Sebastien Decugis
8/2/2004 12:26:00 PM
Amar wrote:
>Hi,
>
>We have a call processing application, and one of our objectives is to maximize
>the number of concurrent calls that it can support - we use a lot of heap.
>Recently we ported the application to linux from Solaris. It runs on suse 9.1
>2.6.4-52-smp, glibc 2.3.3, on a e345 IBM server with dual Xeon 2.4GHz
>processors, 4 GB ram and 1 GB swap.
>
>We found that the virtual image size of the process is about 2GB when it cores
>after malloc returns NULL. This is the number that 'top' command or the
>/proc/<pid>/status file shows.
>
>I wrote a small program that behaves the same way - it creates a few threads,
>that continuously allocate in blocks of 10K until malloc fails and then exit.
>The program follows -
>
>/* begin */
>
>#include <stdlib.h>
>#include <stdio.h>
>#include <sys/ipc.h>
>#include <sys/shm.h>
>#include <pthread.h>
>
>#define NTHREADS 4
>#define KSIZE 10
>
>pthread_mutex_t total_m_lock = PTHREAD_MUTEX_INITIALIZER;
>
>int g_total_m = 0;
>
>void *foo(void *targ)
>{
> void *p;
> int tid;
> int total_m = 0;
>
> tid = (int) targ;
>
> while((p=malloc(KSIZE*1024)))
> {
> total_m += KSIZE;
> }
>
> pthread_mutex_lock(&total_m_lock);
> printf("thread_%d total_m=%d\n", tid, total_m);
> g_total_m += total_m;
> pthread_mutex_unlock(&total_m_lock);
> return (NULL);
>}
>
>int main()
>{
> pthread_t t[NTHREADS];
> int status;
> int i;
>
> for(i=0; i<NTHREADS; i++)
> {
> status = pthread_create(&t[i], NULL, foo, (void *)(i+1));
> if(status != 0)
> {
> printf("couldn't launch thread %d\n", i);
> exit(-1);
> }
> }
>
> for(i=0; i<NTHREADS; i++)
> {
> pthread_join(t[i], NULL);
> }
>
> printf("total malloc mem = %d kbytes\n", g_total_m);
>
> return(0);
>}
>
>/* end */
>
>
>
>1. When no. of threads = 1
> The total allocated memory is close to 3 GB. It is as expected since 1GB
> is taken up by the kernel ...
>
>2. When no. of threads = 2
> The total allocated memory is 1659920 Kbytes and both threads exit.

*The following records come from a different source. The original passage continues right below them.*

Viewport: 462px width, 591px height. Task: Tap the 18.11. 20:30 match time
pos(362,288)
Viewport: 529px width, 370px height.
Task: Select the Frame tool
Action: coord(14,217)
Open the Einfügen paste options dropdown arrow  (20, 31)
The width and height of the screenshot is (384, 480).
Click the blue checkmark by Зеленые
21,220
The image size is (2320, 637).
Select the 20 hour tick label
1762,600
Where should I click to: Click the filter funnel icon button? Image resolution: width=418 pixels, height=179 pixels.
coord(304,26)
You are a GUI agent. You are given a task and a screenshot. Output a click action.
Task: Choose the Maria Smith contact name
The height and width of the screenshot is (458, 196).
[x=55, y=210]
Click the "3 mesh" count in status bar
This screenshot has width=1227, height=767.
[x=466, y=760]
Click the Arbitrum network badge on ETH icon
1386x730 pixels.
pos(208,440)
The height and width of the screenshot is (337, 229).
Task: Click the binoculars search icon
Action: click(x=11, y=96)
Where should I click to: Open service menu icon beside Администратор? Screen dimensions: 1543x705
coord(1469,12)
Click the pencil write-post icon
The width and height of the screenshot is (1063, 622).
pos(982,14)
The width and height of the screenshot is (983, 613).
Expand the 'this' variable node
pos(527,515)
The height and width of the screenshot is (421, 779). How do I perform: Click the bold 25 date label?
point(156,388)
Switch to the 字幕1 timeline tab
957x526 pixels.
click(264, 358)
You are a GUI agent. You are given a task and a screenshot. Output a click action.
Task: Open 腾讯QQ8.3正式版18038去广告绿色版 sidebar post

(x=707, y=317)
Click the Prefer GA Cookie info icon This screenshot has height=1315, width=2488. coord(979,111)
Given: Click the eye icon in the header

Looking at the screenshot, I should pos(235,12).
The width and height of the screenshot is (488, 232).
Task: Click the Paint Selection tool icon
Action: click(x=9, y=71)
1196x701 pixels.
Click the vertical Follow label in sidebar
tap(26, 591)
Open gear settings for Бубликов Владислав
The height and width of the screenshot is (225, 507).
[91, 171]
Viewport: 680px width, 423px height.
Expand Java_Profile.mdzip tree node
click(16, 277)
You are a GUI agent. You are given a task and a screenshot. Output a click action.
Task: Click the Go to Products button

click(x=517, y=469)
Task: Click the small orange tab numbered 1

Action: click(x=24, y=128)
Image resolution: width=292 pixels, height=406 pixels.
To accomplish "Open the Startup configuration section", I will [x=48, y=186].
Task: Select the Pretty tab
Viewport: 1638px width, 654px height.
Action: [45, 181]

> The virtual image size is close to 3 GB
> no. of threads = 3 behaves similarly
>
>4. When no. of threads = 4
> Three of the threads allocate totally about 1 GB of memory and exit, this
> happens very fast. The fourth thread continues to malloc - this process is
> very slow. strace shows something like ...
>
> futex(0x40d00bf8, FUTEX_WAIT, 8834, NULL
>
> If you look at pmap of the process, it looks like the malloc is
> happening in the sbrk region (?) just above where the shared libraries are
> mapped. eventually the 4th thread exits after allocating about 600 MB of
> memory.
>
> Similar thing happens when you increase the no. of threads to a higher
> value, the number of threads that continue to malloc till the end seems
> to be random. I also noticed that a couple of times all threads exited after
> allocating a total of about 800 MB.
>
> I tried running with LD_ASSUME_KERNEL=2.4.2 - which doesn't use nptl/tls
> The malloc pattern seems to be the same - i.e, first 1 GB is allocated fast
> and the rest is allocated slowly, but the threads exit together.
>
> I tried compiling with the downloaded ptmalloc.c file from the author's
> site - that behaves like the above case.
>
> On Solaris (SunOS 5.0) using libc the same program allocates 3.5 GB for one
> of the threads the other threads get 0. If I introduce a delay in the
> malloc loop - all threads get an equal share of about 900MB and exit
> together.
>
> My Questions ... on linux,
>
> 1. In the case of using multiple threads, shouldn't malloc fail
> simultaneously for all threads? Otherwise we end=up under-utilizing
> the system resources.
>
> 2. There seems to be an overhead of about 1.4 GB heap -
> 3GB vm - 1.6GB allocated. (neglecting the size of stack+text+shlibs)
> Is that as expected?
>
> 3. Is the slowness in allocating memory in the second stage as expected?
>
>
> I would be very grateful if someone could explain the behaviour/answer
> my questions.
>
>
> Thank you in advance,
> Amar.
>
>
I'm not sure about your problem, but there is an option in kernel
configuration, where you can configure the High Memory support ( 1GB,
4GB, HIGH). You might try and play with this option, as it could change
the behavior IMHO.
Hope this will help...
Seb.